Ob die Differenzen grundsätzlicher Natur oder ein von zänkischen Parteimitgliedern aufgezwungener Streit sind, darüber gibt es offenbar unterschiedliche Auffassungen. Schon die Bewertung der Vorstandssitzung am 29. September fällt nicht einhellig aus. Auf dieser war der erste Entwurf als zu unkritisch gegenüber der EU bewertet und von einer deutlichen Mehrheit mit dem Auftrag zur Überarbeitung versehen worden. In dem Ergebnis wiederum sehen die Verfasser des Jungpolitikerpapiers einen Rückschritt.

Nicht die derzeitige Politik der EU, sondern die EU selbst werde nunmehr kritisiert, erläutert Wawzyniak ihre Position. Hingegen sieht Diether Dehm, europapolitischer Sprecher der Linksfraktion im Bundestag, keinen Streit. Vielmehr macht er eine »babylonische Sprach- und Gedankenverwirrung« aus. Die Unterschiede in den Positionen seien nicht mehr als Nuancen. »Ich sage voraus, dass es auf dem EU-Wahlparteitag der LINKEN kein Hauen und Stechen geben wird, sondern die verschiedenen Anträge zu einem harmonischen Programm zusammengeführt werden.« Seine Beteuerung der Harmonie versieht er allerdings mit der Ergänzung, der parteiinterne Zusammenschluss »Forum Demokratischer Sozialismus«, dem das Gros der Kritiker angehöre, mache sich gern »bei Medien wie dem ›Spiegel‹ beliebt statt bei den Wählerinnen und Wählern«.
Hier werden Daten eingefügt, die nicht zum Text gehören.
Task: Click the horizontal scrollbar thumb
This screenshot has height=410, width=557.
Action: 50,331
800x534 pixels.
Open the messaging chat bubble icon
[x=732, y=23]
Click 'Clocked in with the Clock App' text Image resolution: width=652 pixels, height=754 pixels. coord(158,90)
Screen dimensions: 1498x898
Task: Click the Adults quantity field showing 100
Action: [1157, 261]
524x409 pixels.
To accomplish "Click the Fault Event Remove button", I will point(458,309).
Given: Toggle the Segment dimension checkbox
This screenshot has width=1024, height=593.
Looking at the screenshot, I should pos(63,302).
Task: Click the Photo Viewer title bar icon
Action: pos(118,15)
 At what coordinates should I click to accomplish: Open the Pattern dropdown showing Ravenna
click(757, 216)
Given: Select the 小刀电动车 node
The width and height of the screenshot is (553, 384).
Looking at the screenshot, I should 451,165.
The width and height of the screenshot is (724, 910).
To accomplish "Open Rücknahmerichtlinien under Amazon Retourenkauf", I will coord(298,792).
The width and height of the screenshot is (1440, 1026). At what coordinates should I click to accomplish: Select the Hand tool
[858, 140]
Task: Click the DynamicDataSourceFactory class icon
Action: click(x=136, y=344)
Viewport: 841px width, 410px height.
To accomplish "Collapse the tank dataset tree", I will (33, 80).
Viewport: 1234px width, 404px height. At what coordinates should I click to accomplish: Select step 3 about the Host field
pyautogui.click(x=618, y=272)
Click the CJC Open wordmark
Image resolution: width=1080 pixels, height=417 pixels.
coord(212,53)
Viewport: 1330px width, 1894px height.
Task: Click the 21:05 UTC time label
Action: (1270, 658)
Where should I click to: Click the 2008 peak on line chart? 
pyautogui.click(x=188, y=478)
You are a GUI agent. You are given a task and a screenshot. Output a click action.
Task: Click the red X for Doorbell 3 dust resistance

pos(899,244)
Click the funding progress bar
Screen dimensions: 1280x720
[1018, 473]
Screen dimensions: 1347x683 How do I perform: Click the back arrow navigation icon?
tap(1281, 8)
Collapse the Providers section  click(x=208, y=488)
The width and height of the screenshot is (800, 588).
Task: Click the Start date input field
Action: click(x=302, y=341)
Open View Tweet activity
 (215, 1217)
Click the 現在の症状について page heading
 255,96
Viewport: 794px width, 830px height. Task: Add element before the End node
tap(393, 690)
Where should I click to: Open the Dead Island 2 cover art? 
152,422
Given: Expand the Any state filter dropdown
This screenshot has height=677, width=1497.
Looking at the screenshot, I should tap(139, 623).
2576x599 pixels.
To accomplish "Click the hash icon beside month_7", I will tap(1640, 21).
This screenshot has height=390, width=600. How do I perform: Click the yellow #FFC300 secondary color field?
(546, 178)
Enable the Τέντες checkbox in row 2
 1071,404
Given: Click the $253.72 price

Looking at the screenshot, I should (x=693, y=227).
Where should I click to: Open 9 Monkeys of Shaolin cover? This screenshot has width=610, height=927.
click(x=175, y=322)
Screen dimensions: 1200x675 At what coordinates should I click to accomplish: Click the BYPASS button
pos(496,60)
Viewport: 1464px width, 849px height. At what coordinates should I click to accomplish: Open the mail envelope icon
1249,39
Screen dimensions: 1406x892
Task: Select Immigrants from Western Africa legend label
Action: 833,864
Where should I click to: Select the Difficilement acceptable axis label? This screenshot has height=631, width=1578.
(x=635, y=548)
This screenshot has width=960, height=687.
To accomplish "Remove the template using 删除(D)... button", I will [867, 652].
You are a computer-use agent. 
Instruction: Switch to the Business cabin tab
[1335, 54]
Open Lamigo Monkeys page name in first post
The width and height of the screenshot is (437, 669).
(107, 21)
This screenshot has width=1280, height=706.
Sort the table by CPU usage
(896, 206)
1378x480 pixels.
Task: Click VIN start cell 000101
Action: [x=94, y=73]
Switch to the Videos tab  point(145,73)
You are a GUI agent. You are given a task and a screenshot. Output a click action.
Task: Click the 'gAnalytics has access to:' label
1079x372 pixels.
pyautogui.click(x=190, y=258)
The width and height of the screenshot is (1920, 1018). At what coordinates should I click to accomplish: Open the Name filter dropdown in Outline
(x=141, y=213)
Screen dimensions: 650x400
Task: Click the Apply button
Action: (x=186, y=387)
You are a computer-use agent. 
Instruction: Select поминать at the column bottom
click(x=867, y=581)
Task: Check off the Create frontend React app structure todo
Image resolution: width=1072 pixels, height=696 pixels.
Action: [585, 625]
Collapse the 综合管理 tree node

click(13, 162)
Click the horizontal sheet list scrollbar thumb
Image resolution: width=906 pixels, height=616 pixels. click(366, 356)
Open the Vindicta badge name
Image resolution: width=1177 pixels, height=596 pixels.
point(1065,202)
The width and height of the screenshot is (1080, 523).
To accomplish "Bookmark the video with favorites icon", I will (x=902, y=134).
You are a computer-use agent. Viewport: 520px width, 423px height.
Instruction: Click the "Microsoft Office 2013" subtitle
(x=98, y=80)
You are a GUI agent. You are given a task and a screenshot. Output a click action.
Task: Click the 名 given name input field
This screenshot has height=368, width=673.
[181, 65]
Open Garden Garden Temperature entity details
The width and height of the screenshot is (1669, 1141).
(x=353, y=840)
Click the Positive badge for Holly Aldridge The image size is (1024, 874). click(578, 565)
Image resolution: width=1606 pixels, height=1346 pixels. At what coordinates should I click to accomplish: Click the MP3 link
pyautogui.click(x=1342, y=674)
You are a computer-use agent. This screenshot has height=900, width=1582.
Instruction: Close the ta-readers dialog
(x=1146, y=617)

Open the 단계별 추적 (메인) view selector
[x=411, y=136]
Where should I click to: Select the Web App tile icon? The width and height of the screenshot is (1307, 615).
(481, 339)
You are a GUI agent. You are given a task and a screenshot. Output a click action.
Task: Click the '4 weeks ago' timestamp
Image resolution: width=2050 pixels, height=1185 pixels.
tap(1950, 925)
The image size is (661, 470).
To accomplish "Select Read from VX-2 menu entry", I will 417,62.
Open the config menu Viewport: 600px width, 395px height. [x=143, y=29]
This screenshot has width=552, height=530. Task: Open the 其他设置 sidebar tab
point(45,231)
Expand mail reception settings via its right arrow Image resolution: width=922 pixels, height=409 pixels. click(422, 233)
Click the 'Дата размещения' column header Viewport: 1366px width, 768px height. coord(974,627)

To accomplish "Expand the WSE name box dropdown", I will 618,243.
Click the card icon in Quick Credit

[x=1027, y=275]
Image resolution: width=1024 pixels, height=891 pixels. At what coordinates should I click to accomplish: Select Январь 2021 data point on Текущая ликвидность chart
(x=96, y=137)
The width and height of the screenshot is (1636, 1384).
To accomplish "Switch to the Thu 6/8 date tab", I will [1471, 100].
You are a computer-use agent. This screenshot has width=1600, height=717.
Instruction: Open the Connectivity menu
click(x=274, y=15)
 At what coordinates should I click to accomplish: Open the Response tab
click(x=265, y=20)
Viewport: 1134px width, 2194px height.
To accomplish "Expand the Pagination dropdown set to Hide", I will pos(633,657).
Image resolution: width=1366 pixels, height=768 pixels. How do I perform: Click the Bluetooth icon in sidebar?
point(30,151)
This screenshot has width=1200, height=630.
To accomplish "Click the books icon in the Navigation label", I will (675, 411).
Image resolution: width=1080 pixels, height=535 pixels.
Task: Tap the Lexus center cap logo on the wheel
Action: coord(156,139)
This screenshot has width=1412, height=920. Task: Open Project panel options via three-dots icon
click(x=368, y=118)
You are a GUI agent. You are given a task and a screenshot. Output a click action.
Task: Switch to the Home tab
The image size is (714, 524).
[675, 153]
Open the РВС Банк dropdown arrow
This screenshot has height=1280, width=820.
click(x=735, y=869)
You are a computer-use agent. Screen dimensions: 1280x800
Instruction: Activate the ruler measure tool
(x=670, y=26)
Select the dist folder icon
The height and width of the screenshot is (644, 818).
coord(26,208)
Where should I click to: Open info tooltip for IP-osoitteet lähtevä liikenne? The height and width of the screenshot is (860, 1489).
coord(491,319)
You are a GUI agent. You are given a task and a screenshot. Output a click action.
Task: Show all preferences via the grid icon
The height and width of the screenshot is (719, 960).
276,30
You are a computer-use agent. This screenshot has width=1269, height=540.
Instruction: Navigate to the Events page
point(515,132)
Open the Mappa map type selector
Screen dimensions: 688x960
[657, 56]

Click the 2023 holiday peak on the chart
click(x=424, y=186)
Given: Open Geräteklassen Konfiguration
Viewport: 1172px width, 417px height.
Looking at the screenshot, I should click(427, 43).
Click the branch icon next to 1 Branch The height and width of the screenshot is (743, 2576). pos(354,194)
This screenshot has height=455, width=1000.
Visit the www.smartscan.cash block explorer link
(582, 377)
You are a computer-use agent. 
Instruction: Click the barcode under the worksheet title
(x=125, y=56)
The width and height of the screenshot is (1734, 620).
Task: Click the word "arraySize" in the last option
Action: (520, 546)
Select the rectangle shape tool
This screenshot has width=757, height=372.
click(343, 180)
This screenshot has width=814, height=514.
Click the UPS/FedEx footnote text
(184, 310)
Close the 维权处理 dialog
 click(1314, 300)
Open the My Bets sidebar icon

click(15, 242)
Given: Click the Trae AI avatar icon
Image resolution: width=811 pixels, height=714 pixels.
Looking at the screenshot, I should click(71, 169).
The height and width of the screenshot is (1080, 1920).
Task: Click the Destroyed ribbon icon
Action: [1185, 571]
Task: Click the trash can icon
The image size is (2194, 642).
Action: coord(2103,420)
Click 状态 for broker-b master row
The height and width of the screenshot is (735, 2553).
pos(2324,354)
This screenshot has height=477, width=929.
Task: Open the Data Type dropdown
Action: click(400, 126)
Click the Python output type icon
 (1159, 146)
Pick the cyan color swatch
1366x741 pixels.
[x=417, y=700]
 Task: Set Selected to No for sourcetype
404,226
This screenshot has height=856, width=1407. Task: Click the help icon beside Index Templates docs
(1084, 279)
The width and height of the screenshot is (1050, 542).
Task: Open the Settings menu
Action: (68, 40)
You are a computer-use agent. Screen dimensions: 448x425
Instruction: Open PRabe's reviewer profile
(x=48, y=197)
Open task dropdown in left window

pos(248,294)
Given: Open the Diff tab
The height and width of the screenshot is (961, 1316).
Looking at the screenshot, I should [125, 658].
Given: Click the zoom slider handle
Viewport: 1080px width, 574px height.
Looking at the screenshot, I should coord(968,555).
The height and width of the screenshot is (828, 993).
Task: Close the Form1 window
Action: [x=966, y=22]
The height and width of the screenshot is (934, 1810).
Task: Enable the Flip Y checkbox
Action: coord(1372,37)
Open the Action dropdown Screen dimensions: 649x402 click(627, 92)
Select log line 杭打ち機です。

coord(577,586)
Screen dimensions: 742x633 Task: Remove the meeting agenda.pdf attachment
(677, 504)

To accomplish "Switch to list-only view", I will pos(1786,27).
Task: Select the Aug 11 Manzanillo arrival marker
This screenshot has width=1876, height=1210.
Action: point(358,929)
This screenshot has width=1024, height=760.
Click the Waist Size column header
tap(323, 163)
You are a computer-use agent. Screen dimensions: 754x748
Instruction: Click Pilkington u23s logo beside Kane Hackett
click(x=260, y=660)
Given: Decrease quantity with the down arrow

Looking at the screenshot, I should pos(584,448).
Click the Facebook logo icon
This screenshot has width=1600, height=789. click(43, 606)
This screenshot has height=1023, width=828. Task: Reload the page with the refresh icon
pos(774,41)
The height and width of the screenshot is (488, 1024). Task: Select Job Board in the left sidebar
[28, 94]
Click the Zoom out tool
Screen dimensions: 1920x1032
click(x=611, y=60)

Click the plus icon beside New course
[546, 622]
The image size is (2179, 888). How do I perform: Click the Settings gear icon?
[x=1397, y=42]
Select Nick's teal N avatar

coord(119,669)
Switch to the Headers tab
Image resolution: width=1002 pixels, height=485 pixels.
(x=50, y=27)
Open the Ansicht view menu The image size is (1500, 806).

In ihrem Diskussionspapier berufen sich die jungen Wilden allerdings klugerweise auf die Parteivorsitzenden Lothar Bisky und Oskar Lafontaine, die ihren zweiten Entwurf ausdrücklich mit dem Vermerk versahen: »Die LINKE ist eine pro-europäische Partei«. Und sie haben mittlerweile auch ihre zweite Ankündigung wahrgemacht und sich personell in die Debatte eingebracht. In Schreiben an die Vorsitzenden präsentierten sie mit Dominic Heilig, Sprecher einer Arbeitsgruppe der Europäischen Linken, vorsorglich einen Wunschkandidaten für die Liste der Partei zum nächsten EU-Parlament.